::: Given information

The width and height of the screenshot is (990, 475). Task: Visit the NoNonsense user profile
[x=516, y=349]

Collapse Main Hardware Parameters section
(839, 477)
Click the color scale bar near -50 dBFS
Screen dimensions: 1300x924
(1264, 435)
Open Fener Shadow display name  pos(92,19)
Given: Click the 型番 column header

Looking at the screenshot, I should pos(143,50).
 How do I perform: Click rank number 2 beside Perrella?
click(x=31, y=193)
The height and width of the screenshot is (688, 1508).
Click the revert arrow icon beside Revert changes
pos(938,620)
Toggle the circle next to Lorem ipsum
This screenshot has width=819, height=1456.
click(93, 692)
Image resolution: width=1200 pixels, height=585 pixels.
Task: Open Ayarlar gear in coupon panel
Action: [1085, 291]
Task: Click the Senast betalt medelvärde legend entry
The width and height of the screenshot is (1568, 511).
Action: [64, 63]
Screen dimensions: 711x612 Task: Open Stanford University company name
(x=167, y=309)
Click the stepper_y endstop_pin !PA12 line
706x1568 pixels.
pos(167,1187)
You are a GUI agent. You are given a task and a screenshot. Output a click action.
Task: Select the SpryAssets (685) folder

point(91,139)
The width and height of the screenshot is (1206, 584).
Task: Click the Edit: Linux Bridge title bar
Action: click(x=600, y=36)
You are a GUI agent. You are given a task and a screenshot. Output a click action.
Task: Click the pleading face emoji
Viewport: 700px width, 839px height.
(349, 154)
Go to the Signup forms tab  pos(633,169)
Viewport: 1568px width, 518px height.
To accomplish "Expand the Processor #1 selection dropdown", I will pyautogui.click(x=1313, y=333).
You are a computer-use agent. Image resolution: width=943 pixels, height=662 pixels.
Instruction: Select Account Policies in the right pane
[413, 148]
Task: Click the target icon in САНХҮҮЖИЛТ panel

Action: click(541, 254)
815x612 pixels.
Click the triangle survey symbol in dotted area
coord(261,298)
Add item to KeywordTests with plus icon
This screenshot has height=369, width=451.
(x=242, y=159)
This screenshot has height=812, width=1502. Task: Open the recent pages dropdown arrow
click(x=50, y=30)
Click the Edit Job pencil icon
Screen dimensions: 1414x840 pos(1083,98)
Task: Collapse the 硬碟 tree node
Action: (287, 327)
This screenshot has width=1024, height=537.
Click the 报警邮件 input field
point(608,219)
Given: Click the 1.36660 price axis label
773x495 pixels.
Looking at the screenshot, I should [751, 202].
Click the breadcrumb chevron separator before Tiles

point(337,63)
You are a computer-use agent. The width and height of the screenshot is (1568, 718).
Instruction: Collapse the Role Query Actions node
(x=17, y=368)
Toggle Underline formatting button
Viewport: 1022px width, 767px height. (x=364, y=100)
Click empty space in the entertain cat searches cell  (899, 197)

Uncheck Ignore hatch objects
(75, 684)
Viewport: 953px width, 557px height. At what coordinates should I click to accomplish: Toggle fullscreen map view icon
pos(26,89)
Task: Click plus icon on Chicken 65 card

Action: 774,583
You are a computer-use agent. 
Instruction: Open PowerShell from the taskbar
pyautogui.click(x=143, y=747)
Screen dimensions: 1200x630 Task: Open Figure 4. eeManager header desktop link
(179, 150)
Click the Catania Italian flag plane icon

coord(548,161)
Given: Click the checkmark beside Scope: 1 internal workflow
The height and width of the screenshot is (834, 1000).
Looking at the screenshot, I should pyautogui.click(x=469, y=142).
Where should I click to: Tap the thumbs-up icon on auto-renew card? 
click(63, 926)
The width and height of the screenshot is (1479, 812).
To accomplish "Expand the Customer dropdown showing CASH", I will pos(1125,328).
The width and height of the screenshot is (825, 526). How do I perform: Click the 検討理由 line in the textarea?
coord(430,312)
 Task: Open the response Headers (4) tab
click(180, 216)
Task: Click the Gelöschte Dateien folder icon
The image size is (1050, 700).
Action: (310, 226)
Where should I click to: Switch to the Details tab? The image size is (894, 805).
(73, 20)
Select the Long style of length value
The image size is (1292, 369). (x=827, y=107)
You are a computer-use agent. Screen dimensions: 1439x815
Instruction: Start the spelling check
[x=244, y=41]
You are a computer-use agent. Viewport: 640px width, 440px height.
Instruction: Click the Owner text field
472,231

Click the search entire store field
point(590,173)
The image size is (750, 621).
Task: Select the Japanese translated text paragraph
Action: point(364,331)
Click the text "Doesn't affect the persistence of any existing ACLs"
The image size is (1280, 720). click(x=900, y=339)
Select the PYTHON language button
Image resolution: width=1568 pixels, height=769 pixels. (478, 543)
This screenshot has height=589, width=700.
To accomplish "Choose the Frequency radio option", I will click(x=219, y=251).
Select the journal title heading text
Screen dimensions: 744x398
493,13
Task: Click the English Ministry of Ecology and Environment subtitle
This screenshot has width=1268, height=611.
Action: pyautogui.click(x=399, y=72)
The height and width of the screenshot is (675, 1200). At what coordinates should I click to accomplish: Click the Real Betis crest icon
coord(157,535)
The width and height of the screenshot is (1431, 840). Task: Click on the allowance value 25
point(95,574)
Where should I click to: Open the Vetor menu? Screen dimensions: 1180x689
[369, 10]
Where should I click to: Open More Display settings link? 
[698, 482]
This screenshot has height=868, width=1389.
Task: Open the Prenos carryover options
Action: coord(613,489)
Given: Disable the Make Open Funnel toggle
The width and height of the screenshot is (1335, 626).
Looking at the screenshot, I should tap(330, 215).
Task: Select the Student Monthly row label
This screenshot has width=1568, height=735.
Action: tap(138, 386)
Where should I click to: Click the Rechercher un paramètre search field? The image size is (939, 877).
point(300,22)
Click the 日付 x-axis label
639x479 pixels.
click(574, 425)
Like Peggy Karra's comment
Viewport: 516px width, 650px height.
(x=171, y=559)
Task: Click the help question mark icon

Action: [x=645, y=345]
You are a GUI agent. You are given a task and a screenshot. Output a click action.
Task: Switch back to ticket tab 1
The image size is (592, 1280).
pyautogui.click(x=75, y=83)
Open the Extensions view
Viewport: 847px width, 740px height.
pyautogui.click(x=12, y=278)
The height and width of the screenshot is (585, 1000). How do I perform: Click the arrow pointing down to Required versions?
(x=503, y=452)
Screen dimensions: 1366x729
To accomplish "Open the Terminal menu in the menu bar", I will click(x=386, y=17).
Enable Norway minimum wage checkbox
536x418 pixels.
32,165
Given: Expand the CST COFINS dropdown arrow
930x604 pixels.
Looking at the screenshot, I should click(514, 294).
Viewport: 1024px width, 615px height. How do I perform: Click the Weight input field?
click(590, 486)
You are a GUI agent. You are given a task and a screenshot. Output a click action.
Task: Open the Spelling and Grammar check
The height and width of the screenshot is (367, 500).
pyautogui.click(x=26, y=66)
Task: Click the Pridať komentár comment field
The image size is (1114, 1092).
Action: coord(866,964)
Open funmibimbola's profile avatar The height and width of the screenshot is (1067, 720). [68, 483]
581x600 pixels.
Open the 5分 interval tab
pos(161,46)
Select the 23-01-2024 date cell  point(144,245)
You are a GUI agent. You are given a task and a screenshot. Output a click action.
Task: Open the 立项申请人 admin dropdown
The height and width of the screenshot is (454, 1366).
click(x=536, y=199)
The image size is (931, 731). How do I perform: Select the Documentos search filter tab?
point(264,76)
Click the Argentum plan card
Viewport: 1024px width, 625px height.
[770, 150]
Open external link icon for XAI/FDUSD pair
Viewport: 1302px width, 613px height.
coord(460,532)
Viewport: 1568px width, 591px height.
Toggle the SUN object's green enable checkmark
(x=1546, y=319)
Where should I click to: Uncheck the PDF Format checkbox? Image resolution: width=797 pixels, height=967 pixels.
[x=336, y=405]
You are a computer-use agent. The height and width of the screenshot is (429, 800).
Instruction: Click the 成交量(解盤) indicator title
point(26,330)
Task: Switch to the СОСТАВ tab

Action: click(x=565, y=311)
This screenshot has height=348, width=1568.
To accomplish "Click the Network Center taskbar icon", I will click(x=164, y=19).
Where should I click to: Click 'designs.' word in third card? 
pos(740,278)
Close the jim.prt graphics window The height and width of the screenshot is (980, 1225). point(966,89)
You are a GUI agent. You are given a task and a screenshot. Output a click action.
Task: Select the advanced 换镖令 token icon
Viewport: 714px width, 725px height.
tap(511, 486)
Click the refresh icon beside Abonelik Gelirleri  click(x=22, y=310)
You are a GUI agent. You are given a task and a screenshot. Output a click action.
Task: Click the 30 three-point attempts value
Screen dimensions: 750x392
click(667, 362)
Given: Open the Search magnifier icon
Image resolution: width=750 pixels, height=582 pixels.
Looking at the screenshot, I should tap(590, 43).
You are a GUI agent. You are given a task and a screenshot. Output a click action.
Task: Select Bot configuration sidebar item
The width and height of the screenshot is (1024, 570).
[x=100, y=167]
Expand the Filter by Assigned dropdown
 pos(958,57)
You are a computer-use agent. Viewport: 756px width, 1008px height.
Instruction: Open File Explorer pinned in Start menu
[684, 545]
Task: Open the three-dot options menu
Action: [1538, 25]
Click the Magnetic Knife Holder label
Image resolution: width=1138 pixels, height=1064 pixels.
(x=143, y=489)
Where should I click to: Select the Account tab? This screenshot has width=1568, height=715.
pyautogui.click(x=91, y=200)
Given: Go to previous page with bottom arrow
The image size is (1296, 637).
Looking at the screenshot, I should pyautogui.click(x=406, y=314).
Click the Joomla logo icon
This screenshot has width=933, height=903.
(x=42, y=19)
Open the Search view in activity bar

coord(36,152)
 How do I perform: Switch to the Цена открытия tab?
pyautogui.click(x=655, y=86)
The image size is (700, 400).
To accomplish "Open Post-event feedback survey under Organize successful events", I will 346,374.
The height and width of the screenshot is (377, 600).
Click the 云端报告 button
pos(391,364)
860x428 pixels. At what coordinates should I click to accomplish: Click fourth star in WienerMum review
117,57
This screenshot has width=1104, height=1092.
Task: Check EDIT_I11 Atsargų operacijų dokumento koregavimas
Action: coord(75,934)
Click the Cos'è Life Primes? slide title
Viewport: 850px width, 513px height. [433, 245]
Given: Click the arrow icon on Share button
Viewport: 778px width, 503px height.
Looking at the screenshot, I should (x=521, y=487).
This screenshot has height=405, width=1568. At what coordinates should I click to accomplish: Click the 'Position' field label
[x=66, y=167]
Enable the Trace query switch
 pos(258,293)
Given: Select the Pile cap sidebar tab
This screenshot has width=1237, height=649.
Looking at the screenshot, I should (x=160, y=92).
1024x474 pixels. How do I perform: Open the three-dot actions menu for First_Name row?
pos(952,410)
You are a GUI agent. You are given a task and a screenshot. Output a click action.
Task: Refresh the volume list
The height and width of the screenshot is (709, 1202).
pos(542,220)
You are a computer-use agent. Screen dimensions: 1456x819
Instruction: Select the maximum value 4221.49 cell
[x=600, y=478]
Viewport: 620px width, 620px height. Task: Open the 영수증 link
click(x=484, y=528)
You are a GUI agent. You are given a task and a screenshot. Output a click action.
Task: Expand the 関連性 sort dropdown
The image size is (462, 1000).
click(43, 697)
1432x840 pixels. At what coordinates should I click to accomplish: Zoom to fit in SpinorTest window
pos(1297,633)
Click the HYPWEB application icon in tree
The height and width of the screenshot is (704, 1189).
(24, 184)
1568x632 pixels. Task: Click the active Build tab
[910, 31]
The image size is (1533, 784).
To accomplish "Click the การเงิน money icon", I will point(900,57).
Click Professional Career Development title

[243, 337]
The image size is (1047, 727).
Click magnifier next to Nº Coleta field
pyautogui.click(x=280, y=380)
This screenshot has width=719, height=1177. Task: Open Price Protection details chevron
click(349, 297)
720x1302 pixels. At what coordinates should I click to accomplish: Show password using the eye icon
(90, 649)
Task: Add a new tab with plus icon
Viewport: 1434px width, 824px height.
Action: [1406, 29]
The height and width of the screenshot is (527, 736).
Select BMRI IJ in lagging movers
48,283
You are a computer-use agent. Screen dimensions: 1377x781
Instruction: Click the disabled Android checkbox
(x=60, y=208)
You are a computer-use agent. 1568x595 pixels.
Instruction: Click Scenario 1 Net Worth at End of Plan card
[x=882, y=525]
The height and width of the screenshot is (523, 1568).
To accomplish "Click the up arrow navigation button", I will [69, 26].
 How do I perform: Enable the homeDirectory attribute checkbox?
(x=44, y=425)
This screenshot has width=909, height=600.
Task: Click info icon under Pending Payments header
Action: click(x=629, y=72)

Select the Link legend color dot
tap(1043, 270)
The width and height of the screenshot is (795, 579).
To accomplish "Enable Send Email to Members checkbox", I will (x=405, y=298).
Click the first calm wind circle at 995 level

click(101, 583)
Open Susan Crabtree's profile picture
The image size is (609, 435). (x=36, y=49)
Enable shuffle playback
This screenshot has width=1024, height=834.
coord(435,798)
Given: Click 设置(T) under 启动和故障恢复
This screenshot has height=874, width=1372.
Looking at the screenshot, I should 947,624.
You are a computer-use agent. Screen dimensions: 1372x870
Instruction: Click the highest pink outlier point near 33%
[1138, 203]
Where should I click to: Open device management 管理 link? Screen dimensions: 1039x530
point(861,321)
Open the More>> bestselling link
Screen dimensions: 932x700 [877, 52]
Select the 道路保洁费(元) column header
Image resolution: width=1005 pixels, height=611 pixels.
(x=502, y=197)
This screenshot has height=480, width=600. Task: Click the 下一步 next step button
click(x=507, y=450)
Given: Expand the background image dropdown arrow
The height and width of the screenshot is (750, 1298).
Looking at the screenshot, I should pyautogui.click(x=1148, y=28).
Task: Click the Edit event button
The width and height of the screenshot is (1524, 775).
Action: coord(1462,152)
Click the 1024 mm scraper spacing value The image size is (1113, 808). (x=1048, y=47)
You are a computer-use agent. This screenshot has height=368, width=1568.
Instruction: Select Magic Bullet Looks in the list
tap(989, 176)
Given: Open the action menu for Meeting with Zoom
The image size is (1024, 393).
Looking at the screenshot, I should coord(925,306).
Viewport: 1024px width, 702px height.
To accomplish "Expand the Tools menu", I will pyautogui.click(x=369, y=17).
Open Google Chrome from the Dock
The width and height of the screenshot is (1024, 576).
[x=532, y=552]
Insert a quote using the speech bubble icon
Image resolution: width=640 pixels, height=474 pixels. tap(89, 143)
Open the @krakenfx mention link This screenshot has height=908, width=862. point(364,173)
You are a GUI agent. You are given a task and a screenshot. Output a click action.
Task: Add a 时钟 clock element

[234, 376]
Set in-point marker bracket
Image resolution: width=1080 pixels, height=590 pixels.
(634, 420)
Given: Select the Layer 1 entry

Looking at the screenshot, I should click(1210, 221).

::::::

Your instructions: In the entries above, please find the line with "This screenshot has height=874, width=1372." and the line with "Given: Expand the background", then write out exactly those two lines and every line between them, and nothing more.

Solution to the exercise:
This screenshot has height=874, width=1372.
Looking at the screenshot, I should 947,624.
You are a computer-use agent. Screen dimensions: 1372x870
Instruction: Click the highest pink outlier point near 33%
[1138, 203]
Where should I click to: Open device management 管理 link? Screen dimensions: 1039x530
point(861,321)
Open the More>> bestselling link
Screen dimensions: 932x700 [877, 52]
Select the 道路保洁费(元) column header
Image resolution: width=1005 pixels, height=611 pixels.
(x=502, y=197)
This screenshot has height=480, width=600. Task: Click the 下一步 next step button
click(x=507, y=450)
Given: Expand the background image dropdown arrow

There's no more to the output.